◆ **WHAT THE TASK ASKS**: Can you rewrite the stretch of the listing from the line containing "Image resolution: width=600" through the line containing "Switch to the", replacing "icon" with "symbol" and leaving everything else unchanged?

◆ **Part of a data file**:
━━━━━━━━━━━━━━━━
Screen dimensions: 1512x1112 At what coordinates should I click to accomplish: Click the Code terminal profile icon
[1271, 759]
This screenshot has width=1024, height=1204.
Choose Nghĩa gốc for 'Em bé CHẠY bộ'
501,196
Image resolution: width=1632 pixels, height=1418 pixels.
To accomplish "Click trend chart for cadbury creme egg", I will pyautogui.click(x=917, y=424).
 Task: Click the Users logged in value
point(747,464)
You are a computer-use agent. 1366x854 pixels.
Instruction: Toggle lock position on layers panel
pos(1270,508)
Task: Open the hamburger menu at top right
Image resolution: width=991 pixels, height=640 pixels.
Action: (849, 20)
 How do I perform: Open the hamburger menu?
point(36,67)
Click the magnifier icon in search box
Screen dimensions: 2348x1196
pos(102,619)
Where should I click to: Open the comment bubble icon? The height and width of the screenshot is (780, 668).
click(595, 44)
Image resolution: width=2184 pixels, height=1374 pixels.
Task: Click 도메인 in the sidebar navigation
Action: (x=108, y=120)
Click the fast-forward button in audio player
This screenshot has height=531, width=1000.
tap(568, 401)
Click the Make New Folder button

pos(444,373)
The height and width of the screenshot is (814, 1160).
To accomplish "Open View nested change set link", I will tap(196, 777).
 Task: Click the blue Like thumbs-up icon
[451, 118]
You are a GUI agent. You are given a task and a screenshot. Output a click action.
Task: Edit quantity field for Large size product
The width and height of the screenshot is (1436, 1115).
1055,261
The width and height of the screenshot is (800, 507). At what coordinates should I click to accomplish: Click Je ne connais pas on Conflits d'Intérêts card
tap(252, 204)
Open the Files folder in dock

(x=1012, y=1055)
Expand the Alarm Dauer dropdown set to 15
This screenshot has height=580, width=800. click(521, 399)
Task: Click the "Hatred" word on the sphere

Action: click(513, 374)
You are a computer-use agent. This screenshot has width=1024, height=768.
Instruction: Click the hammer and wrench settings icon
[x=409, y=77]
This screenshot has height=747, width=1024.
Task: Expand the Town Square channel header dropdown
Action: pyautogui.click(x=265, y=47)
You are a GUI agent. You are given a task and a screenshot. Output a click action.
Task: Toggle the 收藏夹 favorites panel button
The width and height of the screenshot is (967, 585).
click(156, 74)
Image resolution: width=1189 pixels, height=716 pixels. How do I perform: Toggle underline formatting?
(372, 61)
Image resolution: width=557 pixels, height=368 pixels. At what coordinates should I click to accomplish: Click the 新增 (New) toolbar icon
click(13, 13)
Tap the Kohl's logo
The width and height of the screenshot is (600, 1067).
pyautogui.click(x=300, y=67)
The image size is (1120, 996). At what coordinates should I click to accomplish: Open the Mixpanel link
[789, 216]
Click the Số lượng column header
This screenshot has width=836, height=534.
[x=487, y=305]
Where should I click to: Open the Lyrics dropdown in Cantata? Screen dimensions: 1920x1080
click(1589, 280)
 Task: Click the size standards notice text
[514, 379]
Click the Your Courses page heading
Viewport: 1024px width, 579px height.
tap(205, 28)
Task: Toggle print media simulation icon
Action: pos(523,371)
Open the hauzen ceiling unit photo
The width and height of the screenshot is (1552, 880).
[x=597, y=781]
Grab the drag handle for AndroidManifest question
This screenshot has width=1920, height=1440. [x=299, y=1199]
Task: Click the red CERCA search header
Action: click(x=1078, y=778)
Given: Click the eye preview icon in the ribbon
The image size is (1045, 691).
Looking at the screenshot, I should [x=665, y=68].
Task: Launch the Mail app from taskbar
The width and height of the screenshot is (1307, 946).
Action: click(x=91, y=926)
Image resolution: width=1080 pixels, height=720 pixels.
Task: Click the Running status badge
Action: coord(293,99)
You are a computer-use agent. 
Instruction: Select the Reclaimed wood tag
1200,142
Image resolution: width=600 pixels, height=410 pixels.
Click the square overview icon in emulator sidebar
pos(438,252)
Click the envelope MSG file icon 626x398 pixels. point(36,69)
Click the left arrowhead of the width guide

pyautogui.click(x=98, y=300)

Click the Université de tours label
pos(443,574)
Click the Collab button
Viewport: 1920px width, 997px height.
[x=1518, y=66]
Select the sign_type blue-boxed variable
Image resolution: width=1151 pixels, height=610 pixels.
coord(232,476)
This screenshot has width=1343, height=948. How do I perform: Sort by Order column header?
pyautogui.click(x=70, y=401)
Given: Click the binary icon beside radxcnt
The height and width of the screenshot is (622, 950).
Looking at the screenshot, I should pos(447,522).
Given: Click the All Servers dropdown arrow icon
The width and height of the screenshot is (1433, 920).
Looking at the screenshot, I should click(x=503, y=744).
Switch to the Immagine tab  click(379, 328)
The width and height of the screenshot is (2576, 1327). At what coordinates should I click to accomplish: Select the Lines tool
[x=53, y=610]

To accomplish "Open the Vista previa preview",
━━━━━━━━━━━━━━━━
◆ **ANSWER TO THIS PROBLEM**:
Image resolution: width=600 pixels, height=410 pixels.
Click the square overview symbol in emulator sidebar
pos(438,252)
Click the envelope MSG file symbol 626x398 pixels. point(36,69)
Click the left arrowhead of the width guide

pyautogui.click(x=98, y=300)

Click the Université de tours label
pos(443,574)
Click the Collab button
Viewport: 1920px width, 997px height.
[x=1518, y=66]
Select the sign_type blue-boxed variable
Image resolution: width=1151 pixels, height=610 pixels.
coord(232,476)
This screenshot has width=1343, height=948. How do I perform: Sort by Order column header?
pyautogui.click(x=70, y=401)
Given: Click the binary symbol beside radxcnt
The height and width of the screenshot is (622, 950).
Looking at the screenshot, I should pos(447,522).
Given: Click the All Servers dropdown arrow symbol
The width and height of the screenshot is (1433, 920).
Looking at the screenshot, I should click(x=503, y=744).
Switch to the Immagine tab  click(379, 328)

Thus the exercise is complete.